TEXTAUSZUG
——————
Arbeitsrecht gilt auch am Set

Sehr viel einfacher tut man sich da mit den rechtlichen Konsequenzen. Auch wenn es branchenübliche Toleranz gegenüber extremen Verhaltensmustern gibt, die rechtliche Situation der Mitarbeiter unterscheidet sich nicht von denen anderer Arbeitnehmer.

Mobbing wird dort nach dem ABGB strafbar, wo der Arbeitgeber seine Fürsorgepflicht gegenüber dem Arbeitnehmer vernachlässigt. Fürsorge ist hier ein eher fließender Begriff, der aber zivilrechtlich judizierbar ist. Das österreichische Arbeitsverfassungsgesetz sieht eine Kündigungsschutzklage vor, falls der Arbeitnehmer auf Grund von Mobbing seine Arbeit verloren hat. Beleidigungen oder gar tätliche Angriffe, wie sie vom Schweiger-Filmset gerade kolportiert werden, sind klar im Strafgesetz geregelt.

Die Frage, die sich eher stellt: warum verlassen solche Informationen so selten die Blase der Filmschaffenden und warum tut sich die Filmindustrie so schwer, damit umzugehen?

Man sollte meinen, dass gerade in einer künstlerischen Branche, die in ihren Stoffen gesellschaftliche Prozesse verhandelt und bis zu einem gewissen Grad mit dem Anspruch antritt, zu mahnen und aufzuklären, auch die Fähigkeit entwickelt hätte, Missstände an sich selbst zu erkennen.

Das Gegenteil ist der Fall: steile Hierarchien; ein konservatives (im Sinne von beharrendem) Wertesystem; eine Art Klassengesellschaft, die bemüht ist, eine klare Linie zwischen dem Künstler und dem Zuarbeiter zu ziehen; und eine fatale Gruppendynamik, die dazu neigt, Personen für sakrosankt zu erklären, verhindern das. Auch andere gesellschaftliche Gruppen, wie Religionsgemeinschaften, Militär, Lehrinstitutionen oder Wirtschaftseliten, die ähnliche Strukturen haben, sind entsprechend anfällig für vergleichbare Übergriffe.

Schweigers einzigartige Rolle

Der Pfarrer, der Regisseur, der Offizier bekleiden in solchen Strukturen Positionen, die sie zu alleinigen Entscheidungsträgern machen, eine korrumpierende Lebens- und Arbeitssituation. Der Schritt vom Alleinentscheider zum Alleinherrscher ist dann kein großer mehr. Im ständigen Bemühen, den in vielerlei Hinsicht brüchigen und anfälligen Entstehungsprozess eines Filmes nicht zu behindern oder zu gefährden, wird dann einiges an Übergriffen gekauft bzw. von Produktionen und Redaktionen gedeckt. Die Krokodilstränen, die die Constantin-Gruppe zu Til Schweiger vergossen hat, haben in der Branche niemanden überzeugt.
——————
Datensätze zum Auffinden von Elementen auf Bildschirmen
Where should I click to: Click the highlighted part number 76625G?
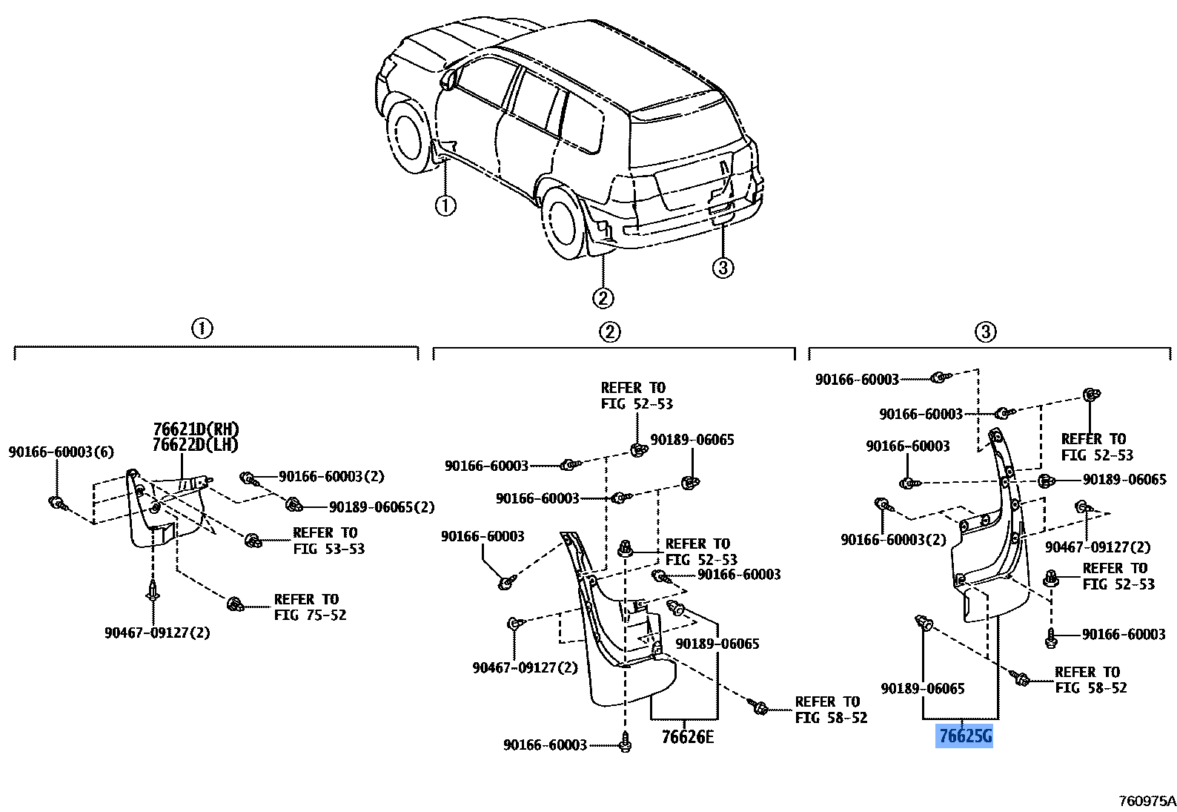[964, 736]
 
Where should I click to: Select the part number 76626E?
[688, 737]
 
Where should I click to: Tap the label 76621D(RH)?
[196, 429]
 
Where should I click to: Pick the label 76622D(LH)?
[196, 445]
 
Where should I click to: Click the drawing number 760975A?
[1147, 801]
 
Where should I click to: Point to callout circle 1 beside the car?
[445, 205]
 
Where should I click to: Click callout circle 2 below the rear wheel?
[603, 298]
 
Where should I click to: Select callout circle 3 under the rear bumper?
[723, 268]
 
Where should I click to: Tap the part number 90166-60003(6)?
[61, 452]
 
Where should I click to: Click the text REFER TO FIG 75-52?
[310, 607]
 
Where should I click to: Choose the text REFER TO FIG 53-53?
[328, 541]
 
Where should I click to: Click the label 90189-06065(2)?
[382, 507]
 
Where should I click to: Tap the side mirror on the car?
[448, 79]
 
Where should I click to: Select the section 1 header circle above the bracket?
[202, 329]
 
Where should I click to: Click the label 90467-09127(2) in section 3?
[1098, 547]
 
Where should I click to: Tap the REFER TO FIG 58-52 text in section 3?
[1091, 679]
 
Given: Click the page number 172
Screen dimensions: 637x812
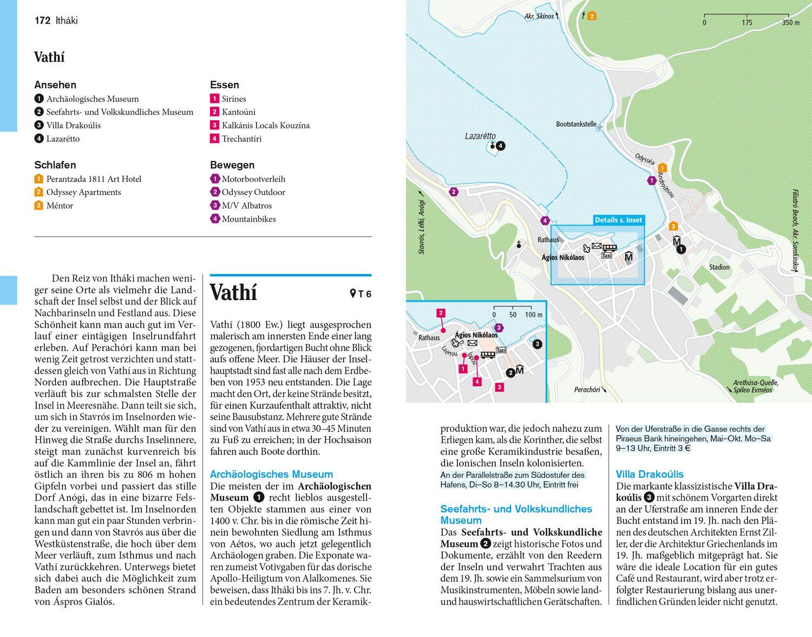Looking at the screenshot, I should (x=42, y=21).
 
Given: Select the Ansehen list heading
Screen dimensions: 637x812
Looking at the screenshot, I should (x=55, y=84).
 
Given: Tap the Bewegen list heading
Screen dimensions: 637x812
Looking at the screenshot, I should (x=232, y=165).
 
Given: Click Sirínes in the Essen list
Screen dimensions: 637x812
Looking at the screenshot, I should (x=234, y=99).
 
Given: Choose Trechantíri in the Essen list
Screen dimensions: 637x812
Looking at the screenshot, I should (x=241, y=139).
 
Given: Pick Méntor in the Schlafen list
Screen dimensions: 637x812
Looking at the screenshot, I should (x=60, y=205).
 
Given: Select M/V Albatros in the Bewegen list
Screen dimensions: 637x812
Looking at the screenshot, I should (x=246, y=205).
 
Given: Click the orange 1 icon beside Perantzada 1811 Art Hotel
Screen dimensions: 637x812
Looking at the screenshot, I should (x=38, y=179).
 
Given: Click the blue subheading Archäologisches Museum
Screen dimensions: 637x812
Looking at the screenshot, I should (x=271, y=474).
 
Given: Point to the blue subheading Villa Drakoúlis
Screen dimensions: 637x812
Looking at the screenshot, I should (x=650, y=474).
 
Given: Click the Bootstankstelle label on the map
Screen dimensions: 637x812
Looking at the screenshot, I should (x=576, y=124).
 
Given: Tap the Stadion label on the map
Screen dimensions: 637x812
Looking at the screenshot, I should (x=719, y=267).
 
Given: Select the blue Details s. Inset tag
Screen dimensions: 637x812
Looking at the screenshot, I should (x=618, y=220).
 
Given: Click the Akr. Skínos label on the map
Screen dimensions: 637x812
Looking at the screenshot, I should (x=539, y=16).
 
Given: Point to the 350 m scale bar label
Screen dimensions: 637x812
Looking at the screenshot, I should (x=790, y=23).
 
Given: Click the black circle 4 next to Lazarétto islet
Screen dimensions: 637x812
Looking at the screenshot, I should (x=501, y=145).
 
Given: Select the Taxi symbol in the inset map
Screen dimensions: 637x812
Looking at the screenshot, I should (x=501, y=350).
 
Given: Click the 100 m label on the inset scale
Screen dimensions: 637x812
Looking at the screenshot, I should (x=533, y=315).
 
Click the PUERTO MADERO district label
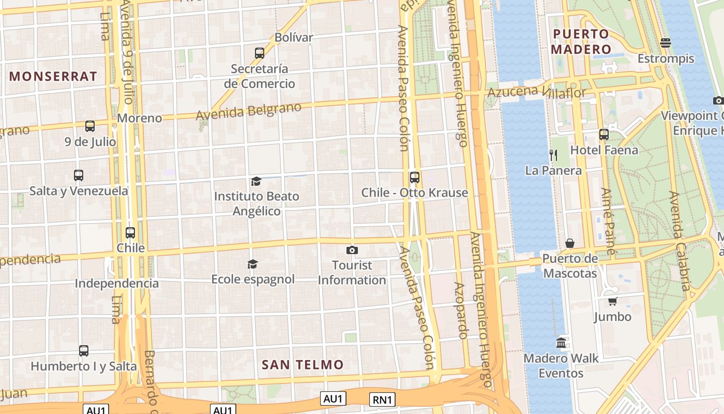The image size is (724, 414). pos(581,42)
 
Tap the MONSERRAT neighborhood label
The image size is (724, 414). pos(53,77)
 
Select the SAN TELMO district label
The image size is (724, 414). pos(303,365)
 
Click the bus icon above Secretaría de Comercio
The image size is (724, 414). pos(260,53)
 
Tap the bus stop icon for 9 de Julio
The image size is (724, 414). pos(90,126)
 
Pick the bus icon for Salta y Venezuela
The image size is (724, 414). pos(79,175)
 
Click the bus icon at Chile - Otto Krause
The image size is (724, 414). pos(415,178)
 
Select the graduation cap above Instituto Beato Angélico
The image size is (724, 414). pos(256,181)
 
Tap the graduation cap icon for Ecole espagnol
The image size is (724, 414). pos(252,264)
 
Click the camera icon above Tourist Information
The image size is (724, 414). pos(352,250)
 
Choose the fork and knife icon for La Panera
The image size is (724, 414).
——————
GESTELLTE AUFGABE A
Entnimm dem Textauszug über Arbeitsrecht am Filmset wortgetreu die Passage von „Die Frage, die“ bis einschließlich „selbst zu erkennen.“.
GESTELLTE AUFGABE B
Schreib den Textauszug über Arbeitsrecht am Filmset im Anschluss an seinen letzten Satz weiter.
Das Material ist eigenständig und hat mit dem Textauszug nichts zu tun.

SCHRIFTLICHE ANTWORT A
Die Frage, die sich eher stellt: warum verlassen solche Informationen so selten die Blase der Filmschaffenden und warum tut sich die Filmindustrie so schwer, damit umzugehen?

Man sollte meinen, dass gerade in einer künstlerischen Branche, die in ihren Stoffen gesellschaftliche Prozesse verhandelt und bis zu einem gewissen Grad mit dem Anspruch antritt, zu mahnen und aufzuklären, auch die Fähigkeit entwickelt hätte, Missstände an sich selbst zu erkennen.

SCHRIFTLICHE ANTWORT B
Til Schweiger hat darüber hinaus eine einzigartige Rolle in der deutschen Filmlandschaft. Er hat sich mit seinen Filmen klar am kommerziellen amerikanischen Kino orientiert und damit großen Erfolg gehabt. Erfolg, der ihm auch TV-Jobs beschert hat, für die er – durchaus begründet – um seinen Stil umsetzen zu können, höhere Budgets gefordert und bekommen hat. Ein weiterer Erfolg, der seine Sonderstellung noch einmal herausgestrichen hat und entsprechend Neider auf den Plan rief. Wenn man diese Sonderstellung einmal hat, muss man natürlich auch liefern. Und da wurde der Mensch Til Schweiger scheinbar von der eigenen Ikone überrollt: Gerücht über Burnout und Alkoholismus machen schon seit Jahren die Runde.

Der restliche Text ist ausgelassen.